Title: Correcting short reads with high error rates for improved sequencing result

Authors: Thomas K.F. Wong, T.W. Lam, P.Y. Chan, S.M. Yiu

Addresses: Faculty of Engineering, Department of Computer Science, The University of Hong Kong, Pokfulam Road, Hong Kong. ' Faculty of Engineering, Department of Computer Science, The University of Hong Kong, Pokfulam Road, Hong Kong. ' Faculty of Engineering, Department of Computer Science, The University of Hong Kong, Pokfulam Road, Hong Kong. ' Faculty of Engineering, Department of Computer Science, The University of Hong Kong, Pokfulam Road, Hong Kong

Abstract: In the sequencing process, reads of the sequence are generated, then assembled to form contigs. New technologies can produce reads faster with lower cost and higher coverage. However, these reads are shorter.
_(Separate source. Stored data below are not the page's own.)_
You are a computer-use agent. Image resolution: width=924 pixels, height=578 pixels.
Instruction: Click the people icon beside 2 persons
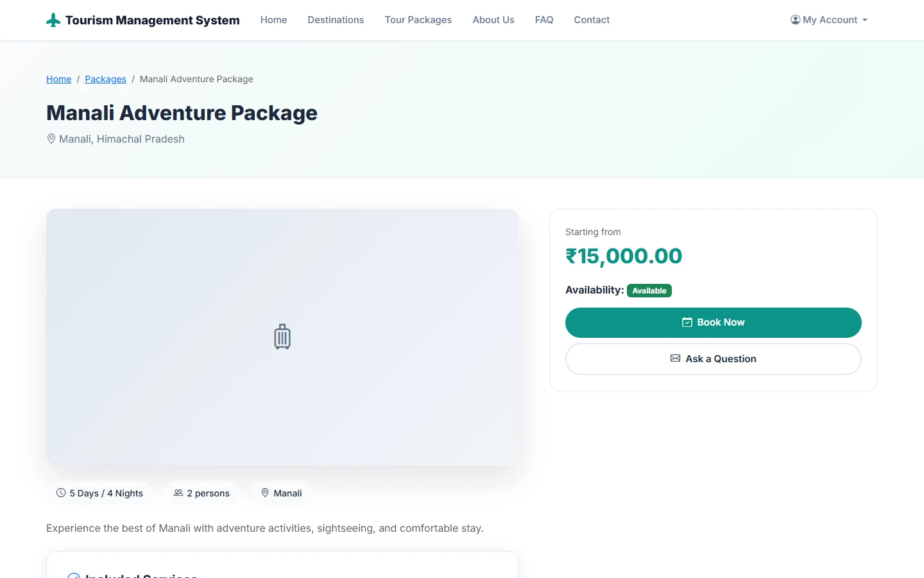[x=178, y=493]
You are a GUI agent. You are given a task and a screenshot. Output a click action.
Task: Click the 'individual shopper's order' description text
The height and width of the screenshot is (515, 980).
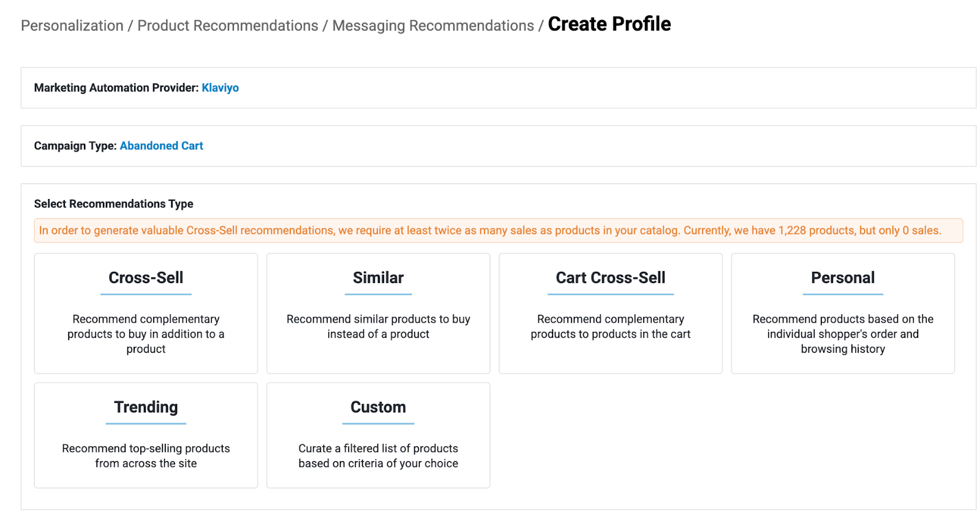[842, 334]
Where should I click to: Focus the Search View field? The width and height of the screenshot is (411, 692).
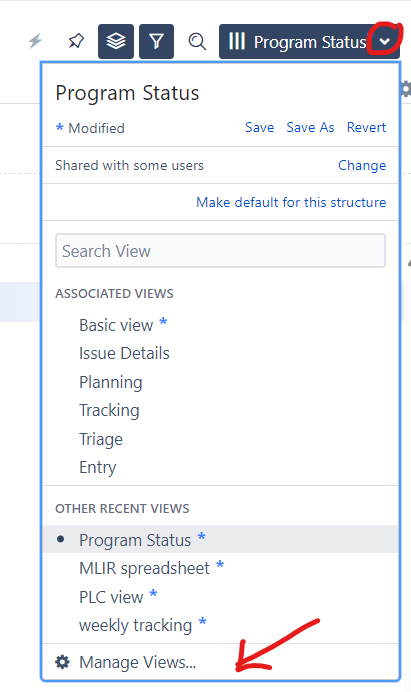click(x=220, y=251)
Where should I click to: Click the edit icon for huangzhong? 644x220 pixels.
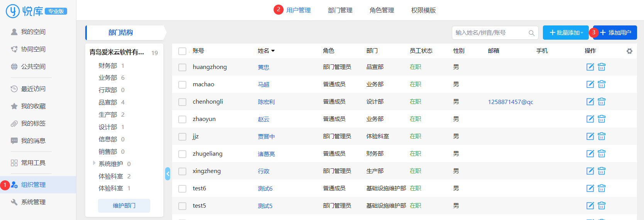[590, 67]
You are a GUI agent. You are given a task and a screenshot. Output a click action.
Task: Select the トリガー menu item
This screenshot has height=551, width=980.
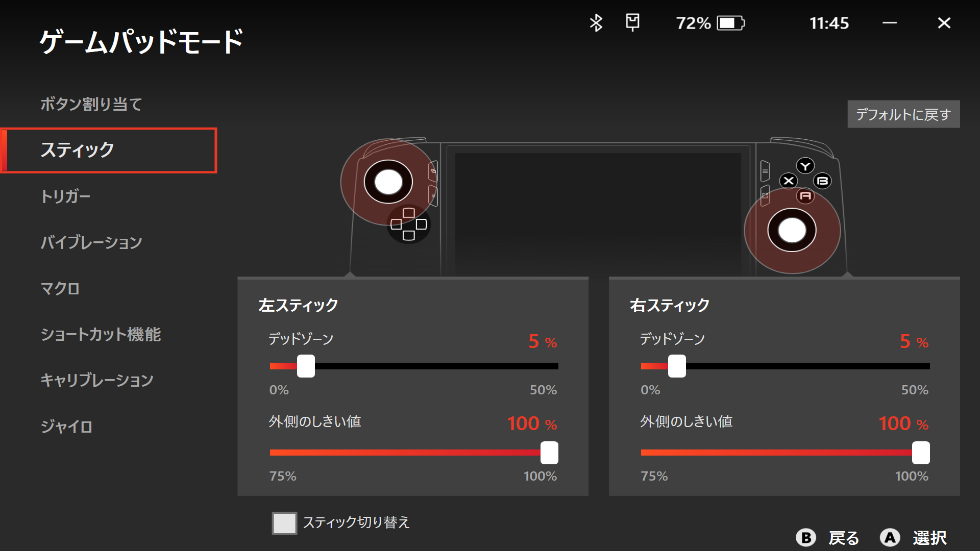pyautogui.click(x=65, y=196)
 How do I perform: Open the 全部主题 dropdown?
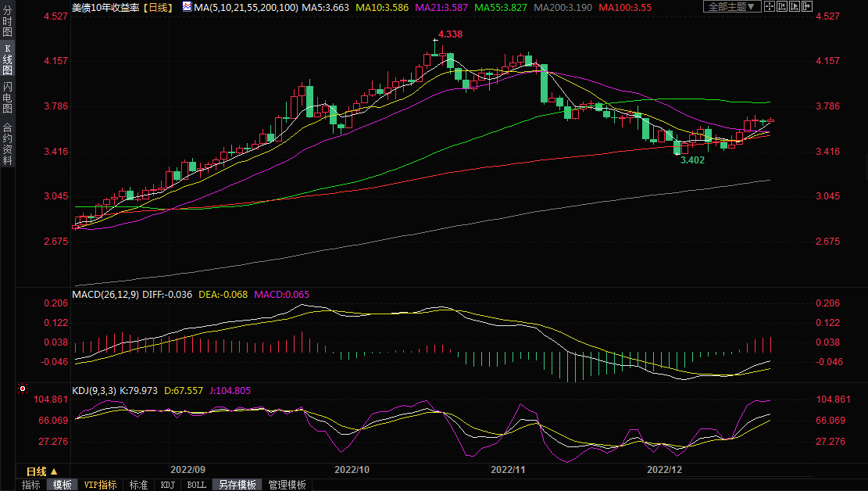731,7
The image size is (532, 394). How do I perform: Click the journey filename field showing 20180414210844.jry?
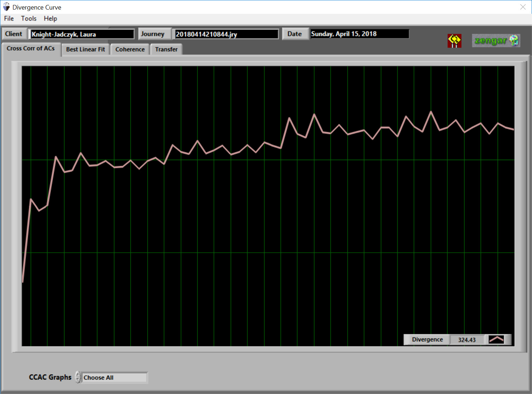coord(226,34)
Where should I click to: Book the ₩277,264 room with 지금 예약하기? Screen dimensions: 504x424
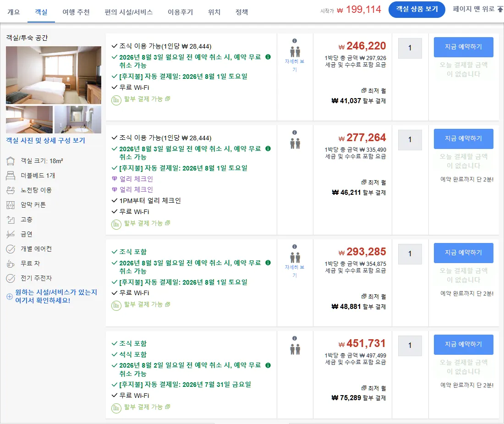point(463,138)
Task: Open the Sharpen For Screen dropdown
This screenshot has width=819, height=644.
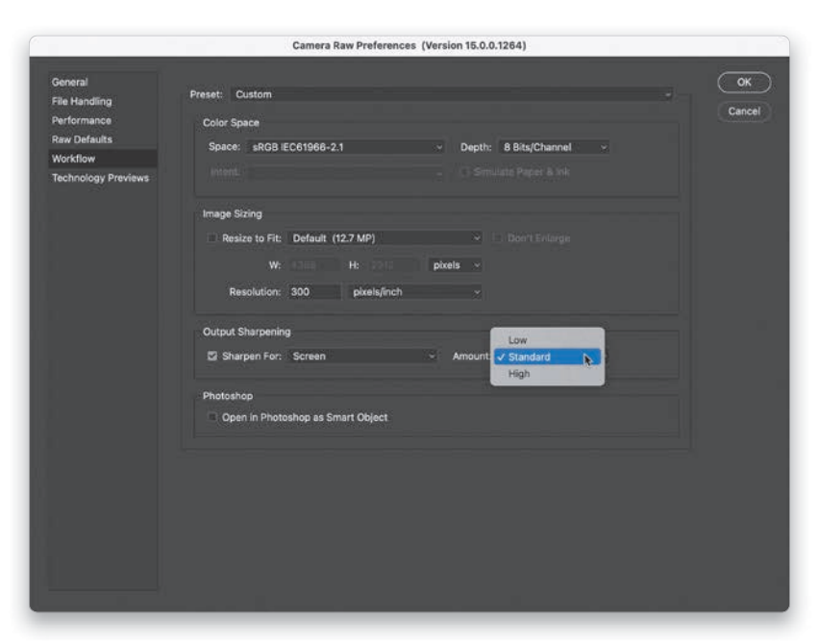Action: [x=362, y=357]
With errors, short reads make the assembly step more difficult. Chaisson et al. (2004) proposed an algorithm to correct the reads prior to the assembly step. The result is not satisfactory when the error rate is high (e.g., ≥3%). We improve their approach to handle reads of higher error rates. Experimental results show that our approach is much more effective in correcting errors, producing contigs of higher quality.

Keywords: short reads; error correction; sequence assembly; bioinformatics; sequencing results; DNA sequencing; contigs.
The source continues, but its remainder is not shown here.